XXIV. O Sinistrado não estava a desempenhar quaisquer funções ligadas ao condomínio.
XXV. O Sinistrado acedeu à cobertura para auxiliar terceiros numa tarefa que nada tinha que ver com o edifício, antes sim para ajudar terceiros estranhos ao condomínio, e em benefício de outrem – Restaurante Mira.
XXVI. O infortúnio não se verificou no seguimento de qualquer ordem ou consentimento do empregador.
XXVII. Não foi consequência de um trabalho relacionado – directa ou indirectamente – com a actividade desenvolvida pelo Sinistrado.
XXVIII. Nem se verificou na execução de uma tarefa espontânea de que pudesse o empregador legitimamente retirar qualquer benefício.
XXIX. In casu, além de não se verificar uma relação entre a conduta do Sinistrado que motivou o acidente e as suas funções (não há conexão com o trabalho), também não se constata que o acidente tenha ocorrido no local e no tempo de trabalho.
XXX. Deverá, por isso, a sentença ser revogada e substituída por outra que absolva o Demandado do pedido.

Na respectiva resposta, o sinistrado sustenta a manutenção do julgado.
Dispensados os vistos, cumpre-nos decidir.

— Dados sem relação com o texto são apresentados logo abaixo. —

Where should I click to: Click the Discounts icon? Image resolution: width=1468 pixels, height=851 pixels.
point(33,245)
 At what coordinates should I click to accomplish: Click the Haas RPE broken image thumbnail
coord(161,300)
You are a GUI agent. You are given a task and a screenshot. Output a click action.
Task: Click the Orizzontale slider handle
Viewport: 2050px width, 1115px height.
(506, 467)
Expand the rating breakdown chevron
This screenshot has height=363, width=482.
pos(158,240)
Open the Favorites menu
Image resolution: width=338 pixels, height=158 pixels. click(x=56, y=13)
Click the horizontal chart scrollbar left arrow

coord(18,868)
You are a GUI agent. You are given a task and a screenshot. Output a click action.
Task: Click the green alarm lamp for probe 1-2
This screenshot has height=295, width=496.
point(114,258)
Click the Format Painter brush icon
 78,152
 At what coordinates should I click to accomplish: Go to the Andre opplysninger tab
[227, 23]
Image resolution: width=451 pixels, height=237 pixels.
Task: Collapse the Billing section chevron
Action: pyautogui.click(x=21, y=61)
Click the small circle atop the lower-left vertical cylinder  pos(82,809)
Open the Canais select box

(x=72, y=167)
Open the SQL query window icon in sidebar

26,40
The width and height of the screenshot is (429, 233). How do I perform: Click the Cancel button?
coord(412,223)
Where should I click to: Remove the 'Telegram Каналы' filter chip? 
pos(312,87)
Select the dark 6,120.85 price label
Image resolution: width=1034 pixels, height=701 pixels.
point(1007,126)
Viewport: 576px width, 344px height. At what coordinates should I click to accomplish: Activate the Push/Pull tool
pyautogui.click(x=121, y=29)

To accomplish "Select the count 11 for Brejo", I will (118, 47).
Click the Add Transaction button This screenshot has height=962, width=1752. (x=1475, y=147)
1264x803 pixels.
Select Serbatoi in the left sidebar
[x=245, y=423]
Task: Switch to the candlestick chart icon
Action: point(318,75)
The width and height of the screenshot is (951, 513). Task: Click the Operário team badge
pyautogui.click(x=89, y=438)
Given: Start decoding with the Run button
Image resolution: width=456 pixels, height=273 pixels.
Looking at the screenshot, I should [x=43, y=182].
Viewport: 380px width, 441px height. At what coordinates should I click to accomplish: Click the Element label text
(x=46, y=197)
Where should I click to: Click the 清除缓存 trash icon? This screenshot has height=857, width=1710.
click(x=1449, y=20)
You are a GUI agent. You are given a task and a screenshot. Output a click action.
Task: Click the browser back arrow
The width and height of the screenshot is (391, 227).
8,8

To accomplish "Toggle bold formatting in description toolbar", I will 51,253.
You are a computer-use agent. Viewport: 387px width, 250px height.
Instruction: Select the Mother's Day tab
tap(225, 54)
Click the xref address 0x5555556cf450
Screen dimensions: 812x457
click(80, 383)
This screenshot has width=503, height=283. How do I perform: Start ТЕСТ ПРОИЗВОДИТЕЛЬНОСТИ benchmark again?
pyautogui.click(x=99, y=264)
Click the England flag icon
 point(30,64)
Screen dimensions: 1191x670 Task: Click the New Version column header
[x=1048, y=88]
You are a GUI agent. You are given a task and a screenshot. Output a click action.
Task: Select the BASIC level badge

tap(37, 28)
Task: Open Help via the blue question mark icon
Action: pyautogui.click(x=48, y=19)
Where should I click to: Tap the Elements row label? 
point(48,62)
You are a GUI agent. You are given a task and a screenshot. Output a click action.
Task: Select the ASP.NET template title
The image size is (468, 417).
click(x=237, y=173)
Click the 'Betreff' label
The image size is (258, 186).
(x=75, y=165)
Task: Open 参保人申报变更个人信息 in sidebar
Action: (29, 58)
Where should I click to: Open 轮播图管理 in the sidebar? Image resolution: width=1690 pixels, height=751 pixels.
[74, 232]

Da impugnação da matéria de facto:
Afirma o Recorrente que ocorreu errada apreciação da matéria de facto, uma vez que outra deveria ser a redacção do ponto 6 do elenco fáctico, ali se devendo mencionar que a queda ocorreu “do telhado que serve de cobertura ao anexo da fracção autónoma onde está instalado o Restaurante Mira, construído pelo respectivo dono”.
No entanto, como bem se nota na sentença recorrida, “nenhuma testemunha inquirida em audiência presenciou a queda e as circunstâncias que a rodearam, só chegando ao local após a sua verificação e perante o pedido de socorro do sinistrado.”
Do depoimento do sinistrado, o tribunal recorrido não logrou concluir o exacto modo como se deu a queda, o que pode ser atribuível aos efeitos traumáticos do sinistro.
De todo o modo, do ponto 5 já resulta que o trabalhador subiu à cobertura do restaurante, e foi do respectivo telhado que ocorreu a queda, como consta do ponto 6.
Neste contexto, este tribunal de recurso considera não existirem fundamentos suficientes para alterar a decisão recorrida, face aos critérios prescritos no art. 662.º n.º 1 do Código de Processo Civil – a prova impor “decisão diversa” – pelo que a impugnação fáctica não procede.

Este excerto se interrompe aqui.